You are viewing a plain text version of this content. The canonical link for it is here.

Posted to dev@creadur.apache.org by Amila De Silva <ja...@gmail.com> on 2009/03/27 15:49:19 UTC

rat-1-cutnpaste - Code Search Optimization

Hi,
I did a bit search on code search engines (Google Code Search, Krugel
and Koder) to find out a scalable solution.
As the first step we can set an initial size for the sliding
window(this size can be changed by the user).
When a long string is sent to the search engine, it will be tokenized
before searching. As I understood there is a limit of tokens they
create; if the query string is too long ,after a certain amount of
tokens the rest of the string will be considered as a single token.
If we can get this number of tokens , its better to set this as the
window length(so that window contains that much of tokens).

**DATASET:**
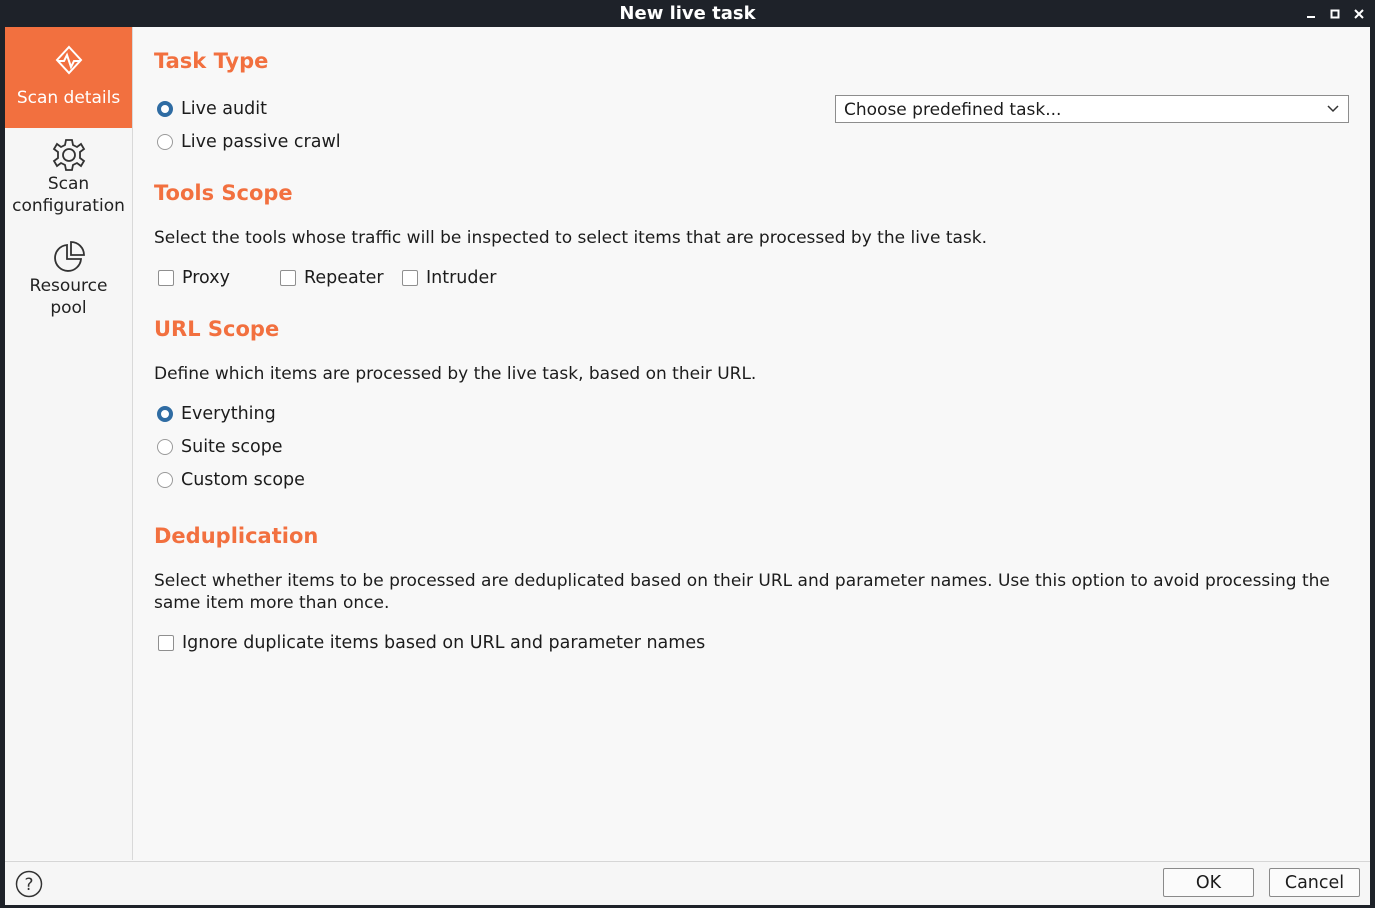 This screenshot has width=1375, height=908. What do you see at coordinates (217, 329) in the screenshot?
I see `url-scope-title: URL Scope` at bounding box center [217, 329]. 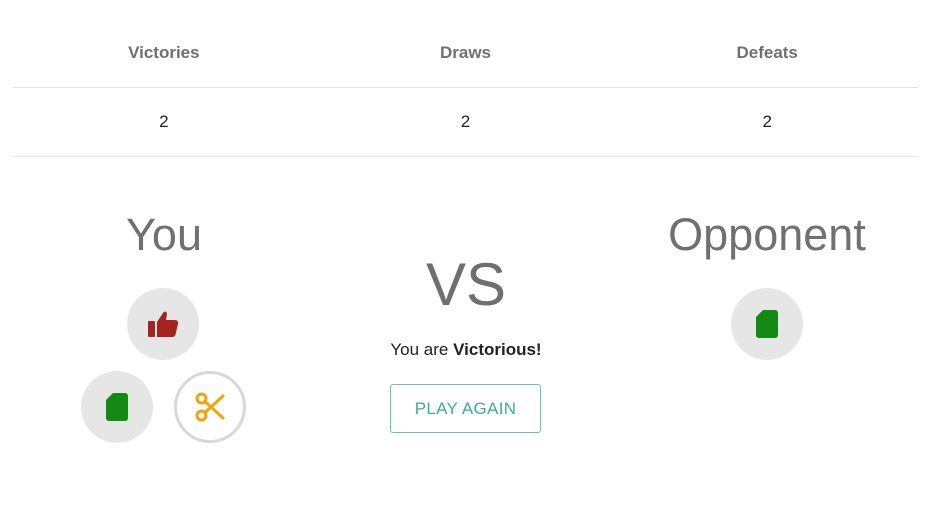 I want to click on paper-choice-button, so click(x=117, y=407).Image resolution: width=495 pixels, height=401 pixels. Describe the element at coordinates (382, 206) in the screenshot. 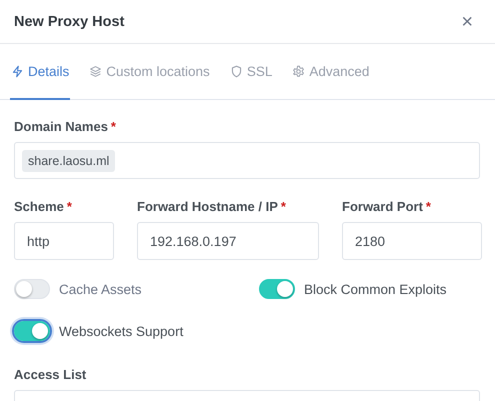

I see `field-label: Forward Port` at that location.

**TASK TO CARRY OUT:** Transcribe everything in the mailing list post from "You are viewing" down to "a scalable solution.". The records were taken from a different source than the mailing list post.

**YOUR RESPONSE:**
You are viewing a plain text version of this content. The canonical link for it is here.

Posted to dev@creadur.apache.org by Amila De Silva <ja...@gmail.com> on 2009/03/27 15:49:19 UTC

rat-1-cutnpaste - Code Search Optimization

Hi,
I did a bit search on code search engines (Google Code Search, Krugel
and Koder) to find out a scalable solution.